And New York City (any city, any place) has a lot to offer or a lot to be missed. There’s architecture and art and love isn’t just in the air, it’s on the street right in front of you! You just have to look up, look around, pay attention.

So come on everyone, give it a try. Save your ankle bones, protect your knees and lift your spirits. Put your phones down and pick your eyes up.

If you don’t want to listen to me, listen to Tupac.

"Hollar If Ya Hear Me" closed but keep your eyes open - it will be back!

“Hollar If Ya Hear Me” closed but keep your eyes open – it will be back!

Or listen to Annie Lennox … or if you don’t know that musical reference, don’t worry. Just know this: The streets where I walk are a little safer now that I’m phone free. It could be argued that I’ve lost my chance to “bump” into someone interesting but I’ve increased my chance to make eye contact. I still slip when out with a group of friends. Social media sometimes sucks me back, but I try to stay in the moment – ready and present for potential magic.

Data lines –
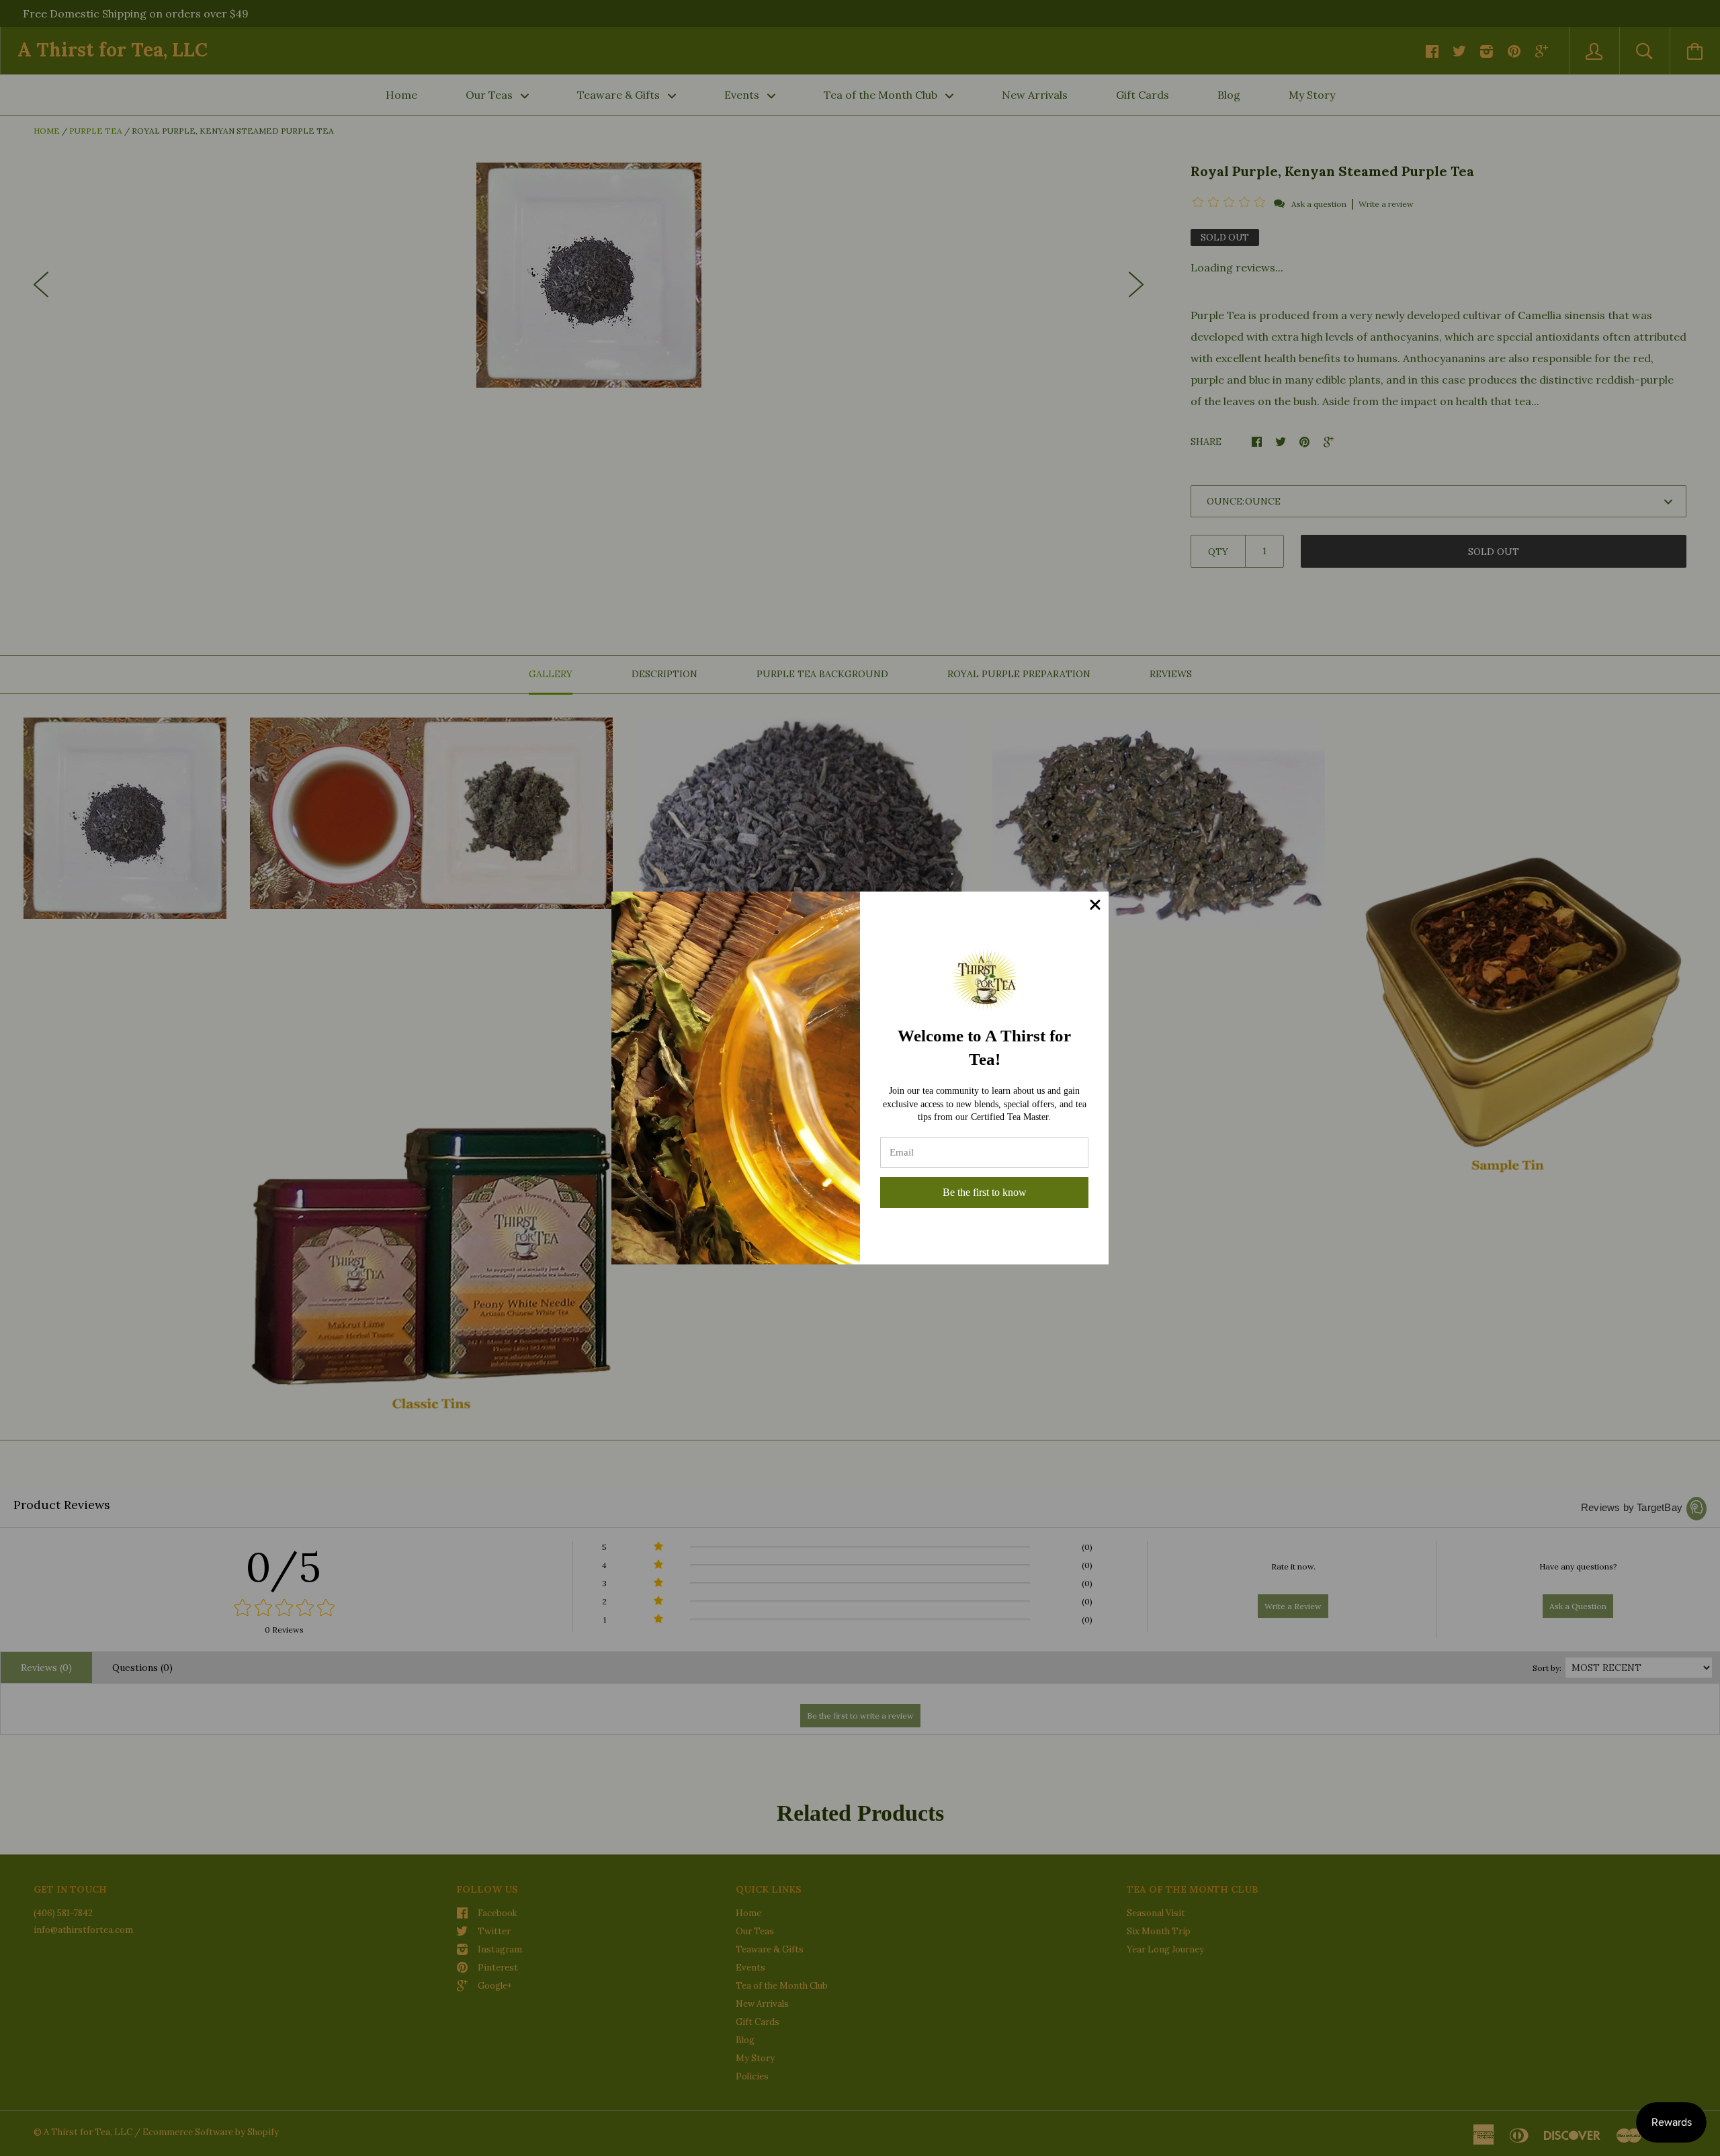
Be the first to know (985, 1192)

Aim 1 –
In the passage on putting the phone down while walking, what has become a little safer since the writer went phone free?
Aim 2 –
From the passage on putting the phone down while walking, write out word for word the text starting at "So come on everyone, give" and ending at "listen to Tupac.".

Response 1 –
The streets where the writer walks.

Response 2 –
So come on everyone, give it a try. Save your ankle bones, protect your knees and lift your spirits. Put your phones down and pick your eyes up.

If you don’t want to listen to me, listen to Tupac.